关 键 词:逻辑记忆量表  检测方法  阿尔茨海默病
修稿时间:2003-10-30

Memory-assessing methods which help the clinical diagnosis of early Alzheimer's disease
Wei Jing,Hong Xia,Wu Li-yong,Ni Jun,Cao Yu-zhen,Chen Xia,Zhang Zhen-xin. Memory-assessing methods which help the clinical diagnosis of early Alzheimer's disease[J]. Acta Academiae Medicinae Sinicae, 2004, 26(2): 128-133
Authors:Wei Jing  Hong Xia  Wu Li-yong  Ni Jun  Cao Yu-zhen  Chen Xia  Zhang Zhen-xin
Affiliation:Department of Neurology, PUMC Hospital, CAMS and PUMC, Beijing 100730, China. weijing@csc.pumch.ac.cn
Abstract:
OBJECTIVE: To evaluate distribution and influence factors of logic memory (LM) modified in assessing and scoring method in normal population and Alzheimer's disease (AD) patients, and definite the cut-off point of the modified scale.
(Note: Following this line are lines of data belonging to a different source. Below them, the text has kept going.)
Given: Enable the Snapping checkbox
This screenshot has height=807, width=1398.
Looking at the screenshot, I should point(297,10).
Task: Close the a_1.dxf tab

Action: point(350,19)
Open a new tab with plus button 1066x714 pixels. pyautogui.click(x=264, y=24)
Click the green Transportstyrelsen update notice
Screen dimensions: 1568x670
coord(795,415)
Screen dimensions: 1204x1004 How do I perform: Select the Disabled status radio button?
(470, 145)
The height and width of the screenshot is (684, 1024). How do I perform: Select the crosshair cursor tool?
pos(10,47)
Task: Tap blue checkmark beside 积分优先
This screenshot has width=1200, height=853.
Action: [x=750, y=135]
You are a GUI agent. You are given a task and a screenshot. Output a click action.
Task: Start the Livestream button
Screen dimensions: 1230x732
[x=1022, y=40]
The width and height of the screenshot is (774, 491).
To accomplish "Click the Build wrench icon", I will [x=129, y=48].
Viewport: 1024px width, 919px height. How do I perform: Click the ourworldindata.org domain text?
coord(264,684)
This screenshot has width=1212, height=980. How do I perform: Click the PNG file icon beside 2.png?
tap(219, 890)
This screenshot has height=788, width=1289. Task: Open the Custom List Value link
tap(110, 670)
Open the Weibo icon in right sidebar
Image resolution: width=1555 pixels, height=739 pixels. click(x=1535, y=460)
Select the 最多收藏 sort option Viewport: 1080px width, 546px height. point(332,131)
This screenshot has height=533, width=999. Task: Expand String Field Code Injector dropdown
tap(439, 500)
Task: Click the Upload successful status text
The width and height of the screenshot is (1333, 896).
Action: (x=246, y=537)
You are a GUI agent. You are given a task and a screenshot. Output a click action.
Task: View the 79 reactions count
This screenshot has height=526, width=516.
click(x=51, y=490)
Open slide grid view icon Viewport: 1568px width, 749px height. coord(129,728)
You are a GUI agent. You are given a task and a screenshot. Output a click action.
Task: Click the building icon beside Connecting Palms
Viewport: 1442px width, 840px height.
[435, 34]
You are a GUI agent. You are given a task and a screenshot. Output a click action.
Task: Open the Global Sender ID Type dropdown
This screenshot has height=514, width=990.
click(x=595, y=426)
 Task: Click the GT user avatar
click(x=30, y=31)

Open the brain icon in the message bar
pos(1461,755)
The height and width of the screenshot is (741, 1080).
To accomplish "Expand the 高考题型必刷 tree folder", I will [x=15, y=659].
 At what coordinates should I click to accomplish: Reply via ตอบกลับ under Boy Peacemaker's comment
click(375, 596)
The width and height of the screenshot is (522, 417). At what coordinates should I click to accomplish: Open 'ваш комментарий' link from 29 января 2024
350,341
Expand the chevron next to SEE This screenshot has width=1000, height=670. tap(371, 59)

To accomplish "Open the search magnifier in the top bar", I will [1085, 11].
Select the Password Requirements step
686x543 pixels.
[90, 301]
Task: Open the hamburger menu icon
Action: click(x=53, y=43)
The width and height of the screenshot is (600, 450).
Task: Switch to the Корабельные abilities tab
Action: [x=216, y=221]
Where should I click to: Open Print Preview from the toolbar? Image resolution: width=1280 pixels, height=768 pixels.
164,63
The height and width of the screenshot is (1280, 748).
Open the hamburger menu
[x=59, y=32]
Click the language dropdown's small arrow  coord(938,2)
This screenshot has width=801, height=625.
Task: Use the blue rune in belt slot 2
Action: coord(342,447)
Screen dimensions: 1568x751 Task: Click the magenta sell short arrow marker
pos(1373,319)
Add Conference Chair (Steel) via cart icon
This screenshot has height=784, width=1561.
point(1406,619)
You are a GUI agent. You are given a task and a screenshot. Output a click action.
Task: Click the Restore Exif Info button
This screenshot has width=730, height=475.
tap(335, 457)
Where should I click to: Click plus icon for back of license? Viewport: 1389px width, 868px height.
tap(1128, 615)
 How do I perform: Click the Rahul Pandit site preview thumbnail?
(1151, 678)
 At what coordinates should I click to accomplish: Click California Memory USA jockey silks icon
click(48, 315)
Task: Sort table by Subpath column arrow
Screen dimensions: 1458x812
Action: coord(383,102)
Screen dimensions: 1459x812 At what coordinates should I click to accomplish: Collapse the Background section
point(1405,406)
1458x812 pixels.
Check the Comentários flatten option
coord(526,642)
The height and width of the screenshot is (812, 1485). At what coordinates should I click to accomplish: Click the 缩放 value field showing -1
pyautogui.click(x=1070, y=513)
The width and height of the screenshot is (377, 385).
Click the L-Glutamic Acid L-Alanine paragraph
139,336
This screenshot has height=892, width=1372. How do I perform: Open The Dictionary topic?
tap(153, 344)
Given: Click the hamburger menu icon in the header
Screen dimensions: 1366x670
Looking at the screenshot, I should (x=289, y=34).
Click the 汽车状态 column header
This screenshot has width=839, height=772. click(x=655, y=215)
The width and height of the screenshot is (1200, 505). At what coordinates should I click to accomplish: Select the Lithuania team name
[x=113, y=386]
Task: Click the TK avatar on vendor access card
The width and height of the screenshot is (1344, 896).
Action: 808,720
METHODS: Totally 183 AD patients, including 118 mild and 65 moderate in degree, 1,417 controls, including 1,283 normal individuals and 134 individuals suffered from other diseases, were recruited in this study. Modified LM was conducted. RESULTS: Educational level (F=354.36, STB=0.46, P=0.0001) was the most obvious factor in demographic data to influence total score in normal control group by a fitting of multiple regression models. The total score increased with the rising of educational level in normal controls (P=0.0001) and other diseases controls (P=0.0001), but not in AD cases (P=0.1365). The total scores were significantly different among normal controls (20.2 +/- 0.2), other diseases controls (17.5 +/- 0.5), mild AD patients (9.6 +/- 0.5) and moderate AD patients (7.1 +/- 0.7) (P=0.0001, P=0.0059), after adjusted educational level, age, sex and rural/urban status by multiple analysis covariance. The sensitivity of cut-off points using modified methods to diagnose AD reasonably increased to 71.98%, while the specificity was 94.11%. According to the sum of long-delayed recall and long-delayed recognition, the sensitivity increased with the rising of educational levels. For education levels at illiteracy, elementary school, junior middle school, senior middle school and above senior middle school, the cut-off points for total score of modified method were 6.5, 9.5, 10.8, 13 and 15.8, respectively, and for sum of long-delayed recall and long-delayed recognition the cut-off points were 5, 6, 8, 9, 10. CONCLUSIONS: When modified LM used as a neuropsychological assessment, it is with high specificity, high accuracy and reasonable sensitivity. It is suitable for the diagnosis of AD in early stages, especially for individuals with high educational levels.